Можно я лучше про ПЦР? затосковал Муравлеев, но взял себя в руки, положил ложку обратно на стол и пожал плечами. От себя ему было нечего сообщить. Он ведь мог только повторять, что они скажут. Как трамвай, ходить лишь по рельсам заданной темы, жить ее радостями и печалями. Вот вчера с директрисой огромной сети гастрономов увлеченно переводил про стратегии продаж: как мы работаем с их аппетитом, с каждым разом фасуя в брикет чуть больше мороженого, как формируем спонтанный спрос и с психологами просчитали, где, в какой точке торговой площади возникают те блики на глянцевой пачке, что создают мимолетную, но гениальную иллюзию съедобности – и, как ребенок со взрослыми браконьерами на рыбалке, вместе с нею страстно желал, чтобы в сеть гастрономов уловлялось как можно больше, гордился, что в рекордном росте ее оборотов, рейтингов, дивидендов, успеха у акционеров и просто приятных мужчин будет его, хоть и детский, но искренний вклад, частица его труда. А сегодня уже диабет, и глоссарий к этой теме хранится совсем в другом файле. Да и Гришкину трудно затормозить: еще минута, и по инерции он попытается впарить Муравлееву штамм, что-нибудь уникальное, не лизирующееся чумой. Но, приглядевшись, как жадно, как из голодного края, Муравлеев все-таки исподтишка хочет отведать остывшего супу (все остальные давно приступили к десерту), Гришкин четко увидел, Муравлеев не завербован – так, несчастное, жалкое существо, способное лишь повторять, что скажут, наборщик, превращающий в монстра любое иностранное слово, особенно если в нем есть надстрочные знаки… И Гришкин, вскочив со стула и озарившись тем грозовым свечением, что предваряет bon mot, громко крикнул:
– Как говорится!
Утирая сухие губы салфеткой, Муравлеев тоже привстал, тоже празднично улыбнулся, готовясь к «спасибо этому дому», но услышал:
– Попили-поели, можно и честь потерять!
– За что люблю свою работу, – покойно излагал Муравлеев в кухне, где Ира драила красного коня, – это непредсказуемость. Всегда услышишь что-нибудь новое.
Фима скептически посопел:
– Ты просто плохо искал. Наверняка и нормальную работу можно здесь было найти.

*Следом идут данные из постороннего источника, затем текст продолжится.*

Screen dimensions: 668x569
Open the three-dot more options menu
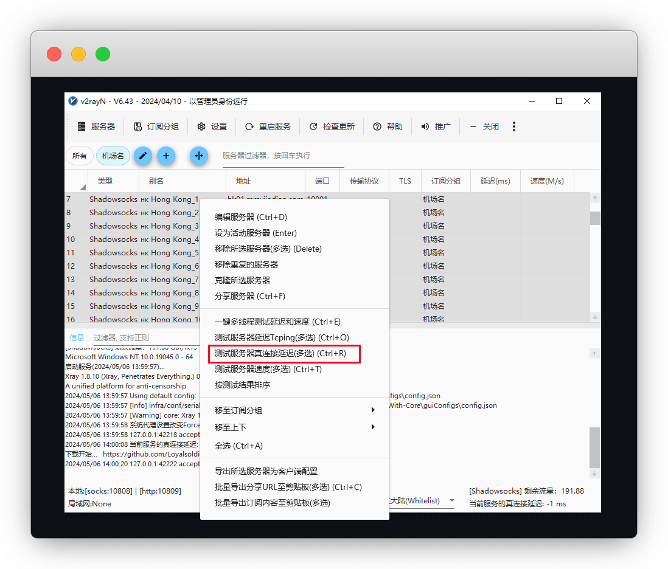(514, 126)
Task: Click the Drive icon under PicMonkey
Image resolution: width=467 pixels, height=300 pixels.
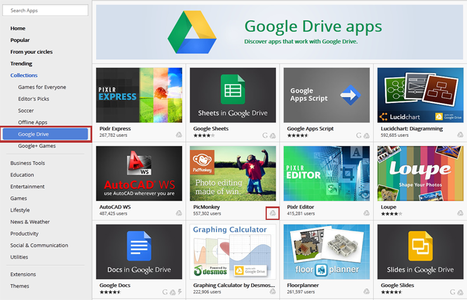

Рома ютился тут же, с рабочей прописью. Он писал буквально как курица лапой, зажав ручку как курица лапой насест, но каждый раз, поймав ирин взгляд, перекладывал ручку на палец, только никак не помнил, какой: указательный? средний? вообще безымянный? Ручка падала, Ира купала посудной щеткой коня, Муравлеев сидел, ни о чем не думая.
– Чтение! – сжалилась Ира.
Она, видимо, знала текст. Потому что Муравлеев, сколько ни слушал, не понимал ни слова. Перегнувшись в ромину азбуку, он подсмотрел: Л.Толстой. Ворона поймала рака. Рак ей льстил: знавал твоего отца, он умен, только ты умнее. Ворона молчала. Рак подпускал турусы: знавал и мать, красавица-птица, но ты… На каких-то кузинах ворона сломалась, рот открылся, и рак сбежал. Заподозрив ромины «хры», Ира вдруг потребовала: «Перескажи!»
Рома заплакал. Правда, тут же утешился, узнав, что «перескажи» значит «расскажи», а не «прочитай еще раз», и бодро начал: – Ворона поймала краба, приносит его в гнездо: «Мама, приготовь мне этого краба!» А он говорит: отпустите, я вам всех родственников приведу. Ему поверили. А родственники так и не пришли…
Муравлеев слушал завороженный. Даже утихомирил Иру:
– Когда он вырастет, раков уже не будет.
Переводчиков, видимо, тоже. Жаль: у мальчика есть задатки.
Рома выполз из-за стола, взял коня…
– Готовься, я буду тебе читать! – крикнула Ира. – Дай ему высохнуть!
В перерывах между снарядами Ира садилась пить чай, и за чаем она излагала теорию. Бедный Фима! Здесь было все, даже притча о семерых злейших бесах. Муравлеев припомнил, как Рома, ошалев от подарочной неспособности Муравлеева себя поставить, с верхних нар ему тыкал ногами в нос. Ромины пятки ничем не пахли. Ровно ничем. Какие там семеро злейших бесов! Закончила Ира пошлейшим образом, что «природа не терпит пустоты», и Муравлеев снова сдержался, не стал делиться своими открытиями. Закончив, Ира вскочила, труба звала, а Муравлеев остался размышлять о правилах духовной гигиены для взрослых вонючих душ, пораженных трихофитией, микроспорией и прочими дерматомицетами, и о стонущем на весь дом «ма-а-а-а-ма, мне ску-у-у-ушно…», – пустоте Торричелли, внутри которой творятся большие дела.